Fourteen University of Maryland students and recent graduates were awarded Fulbright grants to study, conduct research or teach English abroad during the 2017-2018 academic year. The students and alumni will travel to 10 different countries to serve as English teaching assistants or to work on projects in academic fields such as energy policy, history and public health.
UMD students will join over 1,900 students and young professionals who received the prestigious award for their academic accomplishments and leadership potential.
"The University of Maryland is very fortunate to be represented by an outstanding group of students who believe in Fulbright’s mission to promote mutual understandings between the U.S. and other countries,” says James Gilbert, UMD’s Fulbright program advisor. “The Fulbright is a fitting award for their hard work, intelligence and spirit of adventure."
This year’s recipients include:
English Teaching Assistant Awards
Soophia Ansari, who recently graduated with a major in mechanical engineering and minor in international development and conflict resolution, will teach English in Malaysia with a focus on STEM related subjects.
Sarah Blumberg, a 2016 alumna with majors in Spanish and biological sciences, will teach English in Spain.
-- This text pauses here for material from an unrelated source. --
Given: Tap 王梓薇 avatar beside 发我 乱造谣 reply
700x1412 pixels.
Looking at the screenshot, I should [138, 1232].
She plans to volunteer as a yoga instructor and hopes to implement an after-school mindfulness meditation program for students and teachers.
Anna Lieberman, who earned a bachelor’s degree in biochemistry in 2016, will teach English in Taiwan and plans to volunteer at a local community center and with an organization that assists children with autism.
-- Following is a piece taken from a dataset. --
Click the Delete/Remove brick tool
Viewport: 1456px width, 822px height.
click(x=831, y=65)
Leanne Rohrbach, a 2016 alumna with majors in psychology and German, will teach English in Germany. She will also volunteer with local community organizations that address mental health.
Hirbod Sajjadi, a 2015 alumnus with a major in government and politics and a minor in philosophy, will teach English in the Czech Republic, participate in Sokal, a form of gymnastics that has played an important role in the creation of Czech identity, and volunteer with a local organization that helps people with disabilities.
Gavriel Schreiber, who recently graduated with a major in philosophy and minor in Chinese, will teach English in Taiwan and work with an after-school baseball program aimed at building camaraderie and trust with local youth.
Nageen Sherani, who recently graduated with a major in biochemistry, will teach English in Indonesia, with a focus on STEM subjects. She plans to volunteer at a local health clinic to improve her understanding of cultural sensitivities in patient care.
Shelly Spence, a 2011 alumna and kinesiology major, will teach English in Thailand and volunteer as a coach for extra-curricular activities that help students learn leadership, accountability and gain self-esteem.
Abigail Trozenski, who recently graduated with a master’s degree in German, will teach English in Germany and volunteer with organizations that serve refugees and asylum seekers. She also plans to coach a local swim team.
Colleen Toohey, a 2016 alumna with a major in journalism and minor in Spanish, has been offered a Fulbright Teaching Assistantship to Colombia. She has declined the award in favor of another opportunity.
Open Study/Research Awards
Sana Haider, a 2016 alumna with a major in community health and minor in general business, will conduct research in the Philippines. She will explore the various perspectives of stakeholders involved in the school-based human papillomavirus vaccination program.
Theresa Kim, a Ph.D. candidate in the Department of Health Services Administration, will research the role of health care professionals in Senegalese family planning use, specifically evaluating how health care workers influence long acting reversible contraception utilization (LARC).
Joshua Klein, a Ph.D. candidate in the Department of History, will explore the concept of Europe and the transformation of radical German conservatism from the 1930s to 1950s. His research will examine a wide range of Nazi propaganda and postwar periodicals located in the federal archives of Berlin.
Meghan Murphy, a 2015 alumna with a major in biological sciences and minor in global poverty, will conduct research in Botswana. She will examine the impact of substance abuse on HIV treatment adherence and failure.
Mohammad Zia, a 2015 alumnus with a major in global diplomacy and development through the Individual Studies Program, will conduct research in Morocco. He will examine public policy and institutional frameworks that encourage solar energy uptake in Morocco.
Since 2012, 68 UMD students and alumni have been awarded Fulbright grants to conduct research or teach overseas.
Sponsored by the Bureau of Educational and Cultural Affairs of the United States Department of State, the Fulbright Program is the U.S. government’s flagship international educational exchange program. Since its inception in 1946, the Fulbright Program has provided more than 360,000 participants with the opportunity to study, teach and conduct research, exchange ideas and contribute to finding solutions to shared international concerns.